THE BUILD-UP: WHAT GAI ALREADY EXPOSED
In a series of investigations, GAI uncovered how tens of millions of dollars flowed through a constellation of nonprofits, advocacy groups, and political actors in Minnesota — many of whom were not merely adjacent to unrest, but operationally central to it.
A witness at my hearing CONFIRMED that at least $60 million in dark money is funding the Minnesota protests
Who is that money coming from?
Fourteen groups, including the Soros network pic.twitter.com/iLCV0mrSgR
— Josh Hawley (@HawleyMO) February 12, 2026
- Funding Pipeline Identified
GAI traced a dark money network behind Minnesota riots, revealing how large-scale funding moved through intermediary organizations into local activist groups — effectively underwriting sustained protest infrastructure. - Training & Mobilization Apparatus
Separate reporting detailed how organizations provided on-the-ground training, logistics, and coordination for anti-ICE actions — including rapid-response mobilization, protest tactics, and communication systems designed to evade law enforcement. - Legal & Institutional Shielding
GAI also exposed how legal defense networks and aligned advocacy groups worked in tandem to protect participants, shape narratives, and maintain operational continuity even as scrutiny increased. - Political Integration
Perhaps most significantly, recordings and reporting revealed that key figures within these networks understood the importance of political leverage — explicitly discussing the need to “insert ourselves into the political arena” through both votes and financial contributions.
THE CONVERGENCE
What once appeared to be separate threads — fraud, activism, nonprofit funding, and political engagement — are now converging into a single picture.
A system.
One in which:
- Taxpayer-funded programs provided the financial base
- Nonprofit networks distributed and operationalized resources
- Activist groups executed coordinated actions
- Legal and advocacy arms ensured protection and continuity
- Political actors sat within reach — and, in some cases, in the room
The Mohamed family’s guilty pleas are not the beginning of that story.
They are the first visible consequences of it.
THE STAKES
What prosecutors ultimately prove in court will determine individual guilt.
But what has already been revealed — through financial records, recordings, and investigative reporting — raises a far larger question:
Was this simply fraud exploiting a system…
Or a system that enabled, sustained, and protected something much bigger?
FLASHBACK:
GAI Vice President Seamus Bruner says anti-ICE groups in Minnesota and affiliated organizations have received more than $60 million from what he describes as a network of dark-money NGOs, raising questions about whether coordinated funding and infrastructure, rather than grassroots energy, drive the activity.
Bruner revealed the claim earlier this month in remarks to Senator Josh Hawley and argued that a broader funding system, not just local protest groups, fuels recent anti-ICE activism in Minnesota.
GAI spent the past year tracing funding flows it believes connect to civil unrest.
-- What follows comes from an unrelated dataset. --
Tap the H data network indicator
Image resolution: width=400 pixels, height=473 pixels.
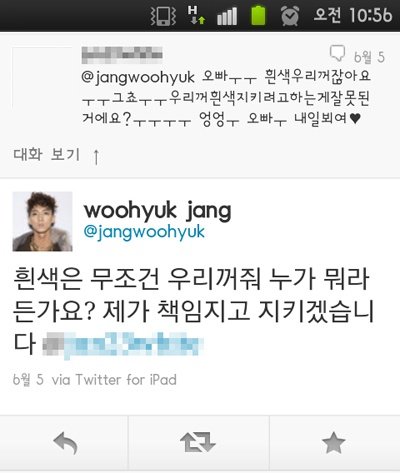(196, 15)
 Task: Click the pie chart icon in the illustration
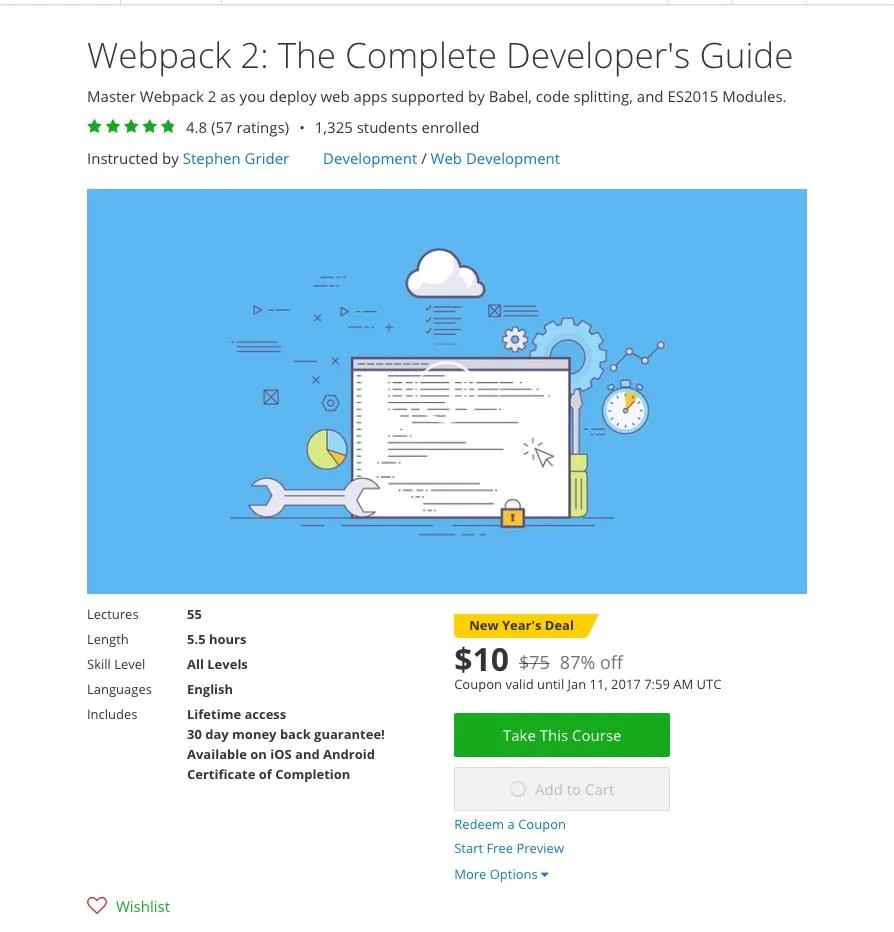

The organization previously reported that the Arabella, Tides, and Soros networks funded nationwide “No Kings” protests and said the same network supported a RICO-indicted group that prosecutors linked to domestic terror activity tied to the “Stop Cop City” riots in Atlanta.
Funding Structure
Bruner says the funding extends beyond local organizers to out-of-state groups, legal service providers, and organizations that collaborate with foreign networks connected to Mexico and China.
On-the-ground organizations host protest events, operate rapid-response networks, conduct “Know Your Rights” trainings, and collaborate with local partners.
Among those cited:
Indivisible, which Bruner says received more than $7 million in dark-money funding, hosts weekly protest events in Minneapolis and provides “EYES ON ICE” training sessions that it says have reached more than 200,000 participants.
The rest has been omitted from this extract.